• _DATASET EXCERPTS_:
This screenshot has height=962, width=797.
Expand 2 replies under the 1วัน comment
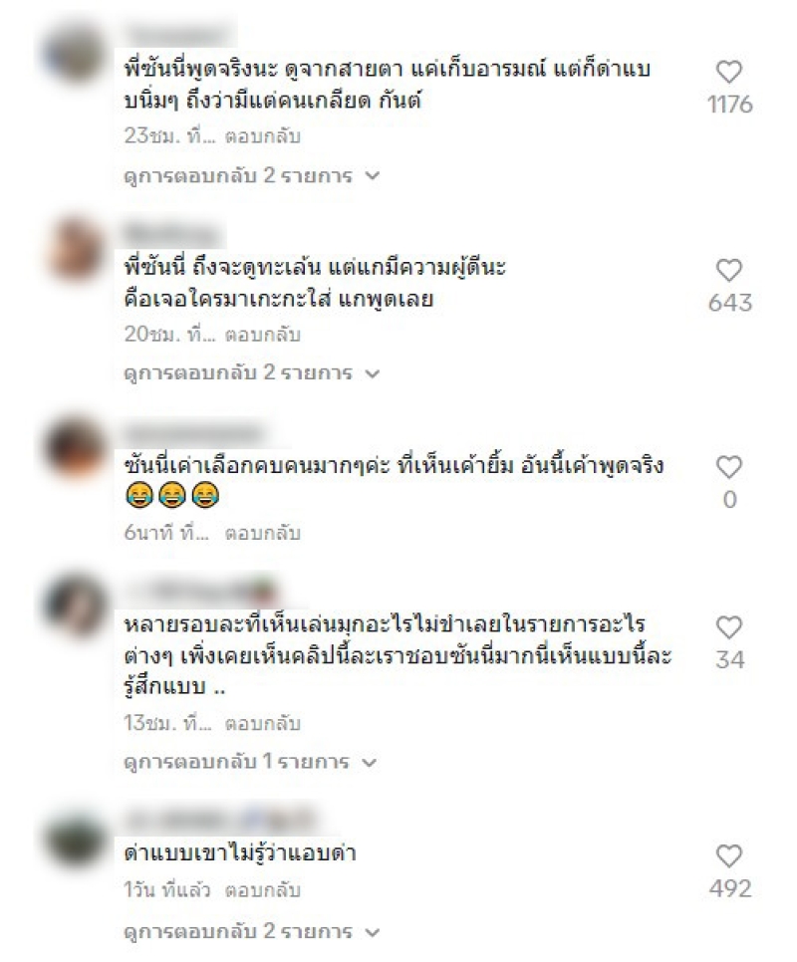pyautogui.click(x=252, y=931)
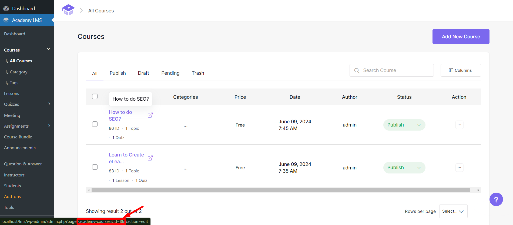Click the Academy LMS graduation cap logo
Viewport: 513px width, 225px height.
(x=68, y=10)
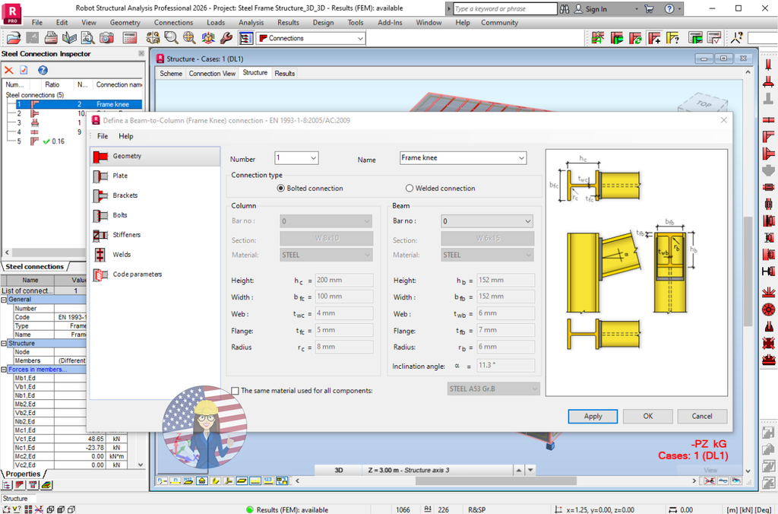Open the dialog's File menu

pyautogui.click(x=102, y=136)
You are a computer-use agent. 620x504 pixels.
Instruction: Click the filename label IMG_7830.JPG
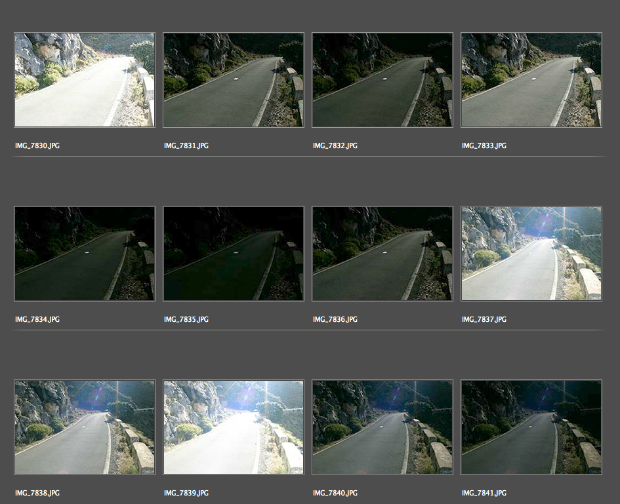pos(37,145)
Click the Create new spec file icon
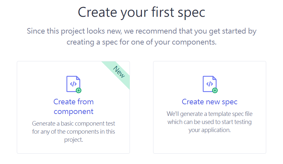This screenshot has height=164, width=283. click(x=209, y=84)
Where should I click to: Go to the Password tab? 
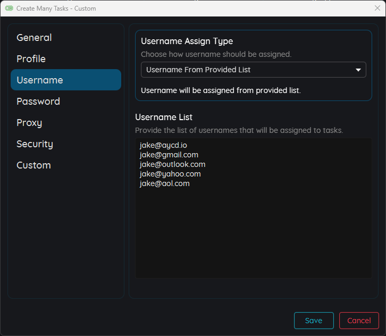(x=38, y=102)
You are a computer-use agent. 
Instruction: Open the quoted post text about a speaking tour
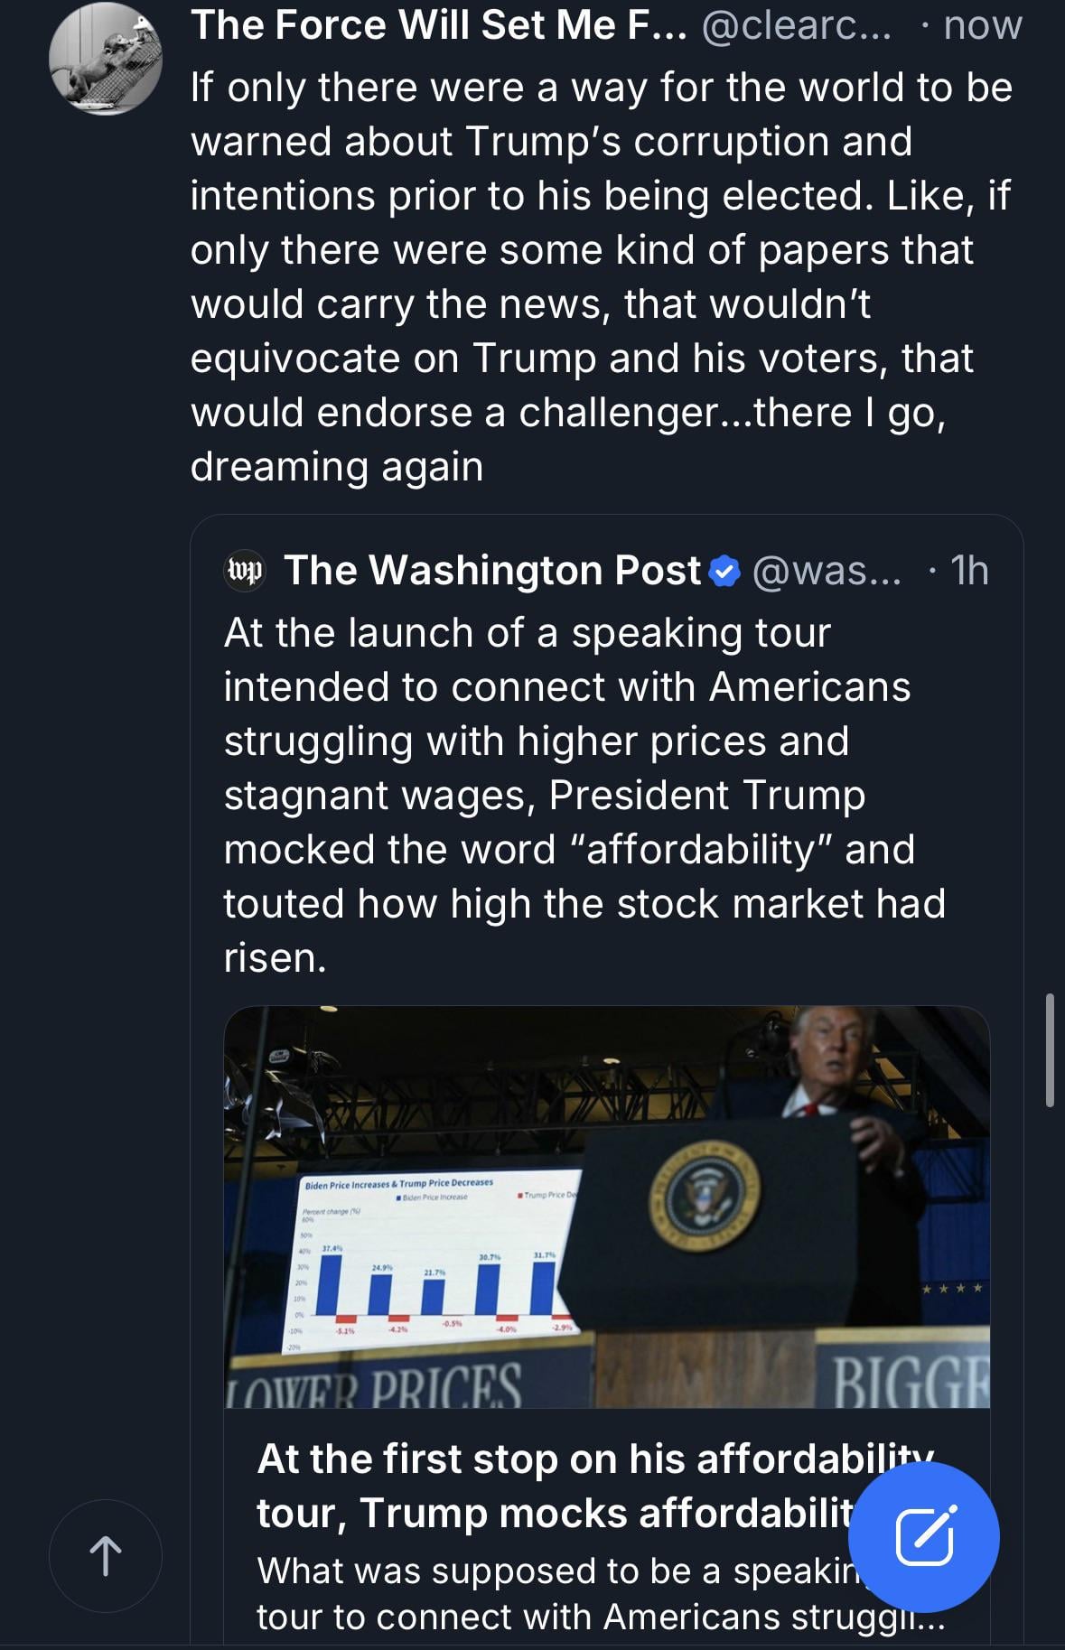click(x=584, y=795)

• _REQUIREMENT_: Without including the pictures, copy all of the data exactly.

• _REPLY TO THE TASK_:
This screenshot has height=962, width=797.
Expand 2 replies under the 1วัน comment
pyautogui.click(x=252, y=931)
Click the Academy LMS graduation cap logo
Viewport: 513px width, 225px height.
(x=68, y=10)
Open the dialog's File menu

pyautogui.click(x=102, y=136)
You are a computer-use agent. 620x504 pixels.
Instruction: Click the filename label IMG_7830.JPG
pos(37,145)
Click the Create new spec file icon
This screenshot has height=164, width=283. click(x=209, y=84)
Where should I click to: Go to the Password tab? 
(x=38, y=102)
You are a computer-use agent. 
Instruction: Open the quoted post text about a speaking tour
click(x=584, y=795)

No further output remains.